What the exercise asks —
Write out the listing beneath this instruction in its entirety, exactly as it reads.

################

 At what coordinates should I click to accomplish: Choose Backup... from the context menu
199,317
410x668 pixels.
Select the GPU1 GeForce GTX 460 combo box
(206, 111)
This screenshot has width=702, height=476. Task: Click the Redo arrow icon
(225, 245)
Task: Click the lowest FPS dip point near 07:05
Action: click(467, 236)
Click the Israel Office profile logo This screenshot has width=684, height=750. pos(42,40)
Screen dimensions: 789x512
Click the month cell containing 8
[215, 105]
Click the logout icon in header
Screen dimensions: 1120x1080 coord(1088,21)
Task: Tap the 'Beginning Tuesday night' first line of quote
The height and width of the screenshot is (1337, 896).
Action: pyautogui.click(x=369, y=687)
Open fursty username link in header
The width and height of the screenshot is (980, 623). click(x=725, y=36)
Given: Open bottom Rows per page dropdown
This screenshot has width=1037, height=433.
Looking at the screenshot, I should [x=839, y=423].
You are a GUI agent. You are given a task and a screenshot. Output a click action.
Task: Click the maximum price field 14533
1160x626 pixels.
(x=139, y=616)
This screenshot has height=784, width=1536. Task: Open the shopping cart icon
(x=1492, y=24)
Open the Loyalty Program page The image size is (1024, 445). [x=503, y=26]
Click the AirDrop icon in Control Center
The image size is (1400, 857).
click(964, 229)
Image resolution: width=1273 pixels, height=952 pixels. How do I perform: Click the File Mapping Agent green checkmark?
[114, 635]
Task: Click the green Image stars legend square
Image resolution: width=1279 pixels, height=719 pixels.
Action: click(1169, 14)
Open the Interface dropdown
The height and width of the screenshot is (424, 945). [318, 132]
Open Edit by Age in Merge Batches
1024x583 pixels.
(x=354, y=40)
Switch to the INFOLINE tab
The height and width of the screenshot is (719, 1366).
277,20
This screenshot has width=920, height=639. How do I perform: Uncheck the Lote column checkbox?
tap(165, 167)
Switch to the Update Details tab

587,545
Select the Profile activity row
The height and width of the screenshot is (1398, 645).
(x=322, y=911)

################

Task solution —
 At what coordinates should I click to accomplish: Choose Backup... from the context menu
199,317
410x668 pixels.
Select the GPU1 GeForce GTX 460 combo box
(206, 111)
This screenshot has width=702, height=476. Task: Click the Redo arrow icon
(225, 245)
Task: Click the lowest FPS dip point near 07:05
Action: click(467, 236)
Click the Israel Office profile logo This screenshot has width=684, height=750. pos(42,40)
Screen dimensions: 789x512
Click the month cell containing 8
[215, 105]
Click the logout icon in header
Screen dimensions: 1120x1080 coord(1088,21)
Task: Tap the 'Beginning Tuesday night' first line of quote
The height and width of the screenshot is (1337, 896).
Action: pyautogui.click(x=369, y=687)
Open fursty username link in header
The width and height of the screenshot is (980, 623). click(x=725, y=36)
Given: Open bottom Rows per page dropdown
This screenshot has width=1037, height=433.
Looking at the screenshot, I should [x=839, y=423].
You are a GUI agent. You are given a task and a screenshot. Output a click action.
Task: Click the maximum price field 14533
1160x626 pixels.
(x=139, y=616)
This screenshot has height=784, width=1536. Task: Open the shopping cart icon
(x=1492, y=24)
Open the Loyalty Program page The image size is (1024, 445). [x=503, y=26]
Click the AirDrop icon in Control Center
The image size is (1400, 857).
click(964, 229)
Image resolution: width=1273 pixels, height=952 pixels. How do I perform: Click the File Mapping Agent green checkmark?
[114, 635]
Task: Click the green Image stars legend square
Image resolution: width=1279 pixels, height=719 pixels.
Action: click(1169, 14)
Open the Interface dropdown
The height and width of the screenshot is (424, 945). [318, 132]
Open Edit by Age in Merge Batches
1024x583 pixels.
(x=354, y=40)
Switch to the INFOLINE tab
The height and width of the screenshot is (719, 1366).
277,20
This screenshot has width=920, height=639. How do I perform: Uncheck the Lote column checkbox?
tap(165, 167)
Switch to the Update Details tab

587,545
Select the Profile activity row
The height and width of the screenshot is (1398, 645).
(x=322, y=911)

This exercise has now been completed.